The second chart is her sticker chart. This is more "short-term". On the left side of the chart are things that Autumn does that deserve praise and stickers. They are:
Walks/walks independently up and down stairs
Asks for help/uses her words
Uses inside voice/no screaming
Is gentle with sissy
Tries new (fill in the blank)
I know, the above sounds like a lot, but these are all areas that Autumn will need to do as she grows older. Autistic or not, she will need to learn how to wait in order to help her with transitions. She will need to learn how to play nice so that she can make friends. She will need to learn how to clean up because frankly, this mother is not destined to be her maid, plus it teaches her self-adaptive skills that are vital to her independence.
So each time Autumn does one of the above, she gets a sticker (she picks the sticker and puts it on herself) and then gets to choose an activity to do.
Those activities are:
music (dancing to her favorite songs)
Book (reading her favorite ones)
*** I left out food because I don't want that to motivate her, she's not a puppy and even though I know she would LOVE her chocolate and would ask for it each time, I'm not going to give it to her every single time she does something positive. It would be too easy.
I also plan on using actual pictures of the above and then Velcro them once I get laminate paper, but for now, Autumn will tell me what she wants and the pink hearts are working alright.
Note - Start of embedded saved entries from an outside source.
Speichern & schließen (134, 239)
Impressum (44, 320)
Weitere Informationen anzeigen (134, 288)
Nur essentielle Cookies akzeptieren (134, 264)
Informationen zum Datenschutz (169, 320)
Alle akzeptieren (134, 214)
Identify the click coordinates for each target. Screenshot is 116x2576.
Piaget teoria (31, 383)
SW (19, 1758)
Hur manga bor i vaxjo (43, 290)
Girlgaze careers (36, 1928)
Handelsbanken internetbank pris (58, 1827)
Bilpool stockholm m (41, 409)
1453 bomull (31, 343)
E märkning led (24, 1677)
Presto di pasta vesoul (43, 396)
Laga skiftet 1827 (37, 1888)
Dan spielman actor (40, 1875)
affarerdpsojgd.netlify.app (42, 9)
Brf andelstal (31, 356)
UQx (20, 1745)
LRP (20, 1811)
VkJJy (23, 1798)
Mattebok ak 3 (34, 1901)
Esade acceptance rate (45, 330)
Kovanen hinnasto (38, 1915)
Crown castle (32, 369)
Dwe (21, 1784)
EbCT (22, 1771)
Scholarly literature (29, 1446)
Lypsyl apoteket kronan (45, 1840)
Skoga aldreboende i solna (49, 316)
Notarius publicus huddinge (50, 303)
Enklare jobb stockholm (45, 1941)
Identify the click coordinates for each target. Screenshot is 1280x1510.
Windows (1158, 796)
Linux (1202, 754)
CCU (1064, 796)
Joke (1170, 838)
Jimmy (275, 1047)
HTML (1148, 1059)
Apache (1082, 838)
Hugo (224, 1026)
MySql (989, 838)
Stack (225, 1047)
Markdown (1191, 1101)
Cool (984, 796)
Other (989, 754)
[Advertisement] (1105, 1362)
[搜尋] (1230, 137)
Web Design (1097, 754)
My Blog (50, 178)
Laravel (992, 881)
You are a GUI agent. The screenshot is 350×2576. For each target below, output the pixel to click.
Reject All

Right now, the iPad and her Legos are her biggest motivators. She loves to build and do puzzles on the iPad. She also loves being praised and getting to put her stickers on.
The goal is to try and fill up each area each week so that I will be able to keep track of her overall progression. For example, if she fills up "waits" now for weeks, she probably doesn't need stickers anymore for this area. It will be replaced with another skill. Or if she isn't getting stickers in "trying a new food" category, we will have to work on this area more than possibly the others. It's also a great visual for her to see. Autumn is a visual thinker and it's easier for her to understand things when she sees them. More stickers equates to less space on the board, which means lots of praise and hard work on her behalf that's she's doing without prompts.
Now I know that many of you are probably thinking, "The above looks an awful lot like ABA. I thought that you HATED ABA therapy with a passion?" Yes. You are all correct. I dont care for the "traditional methods" of ABA. The forcing a child to do something he/she doesn't want to do such as the elimination of certain behaviors (stimming, scripting, etc.) in order to "blend in with society". That's not what I'm doing here. Just positive reinforcers such as stickers and Pom poms to keep up the good work. I'm not forcing anything onto Autumn. She's not strapped in a chair and made to do the things listed above in order to comply. She's already doing them. Again, this is just another way to reinforce those positive behaviors and skills she does and knows.
So far, it's working. Autumn does something similar at school and she loves it.
Hopefully she'll love it at home too. I wanted to try something fun for her to do, that would also reinforce me to keep my patience and cool with her as well. Sounds like a win-win situation and let's see how far it takes us.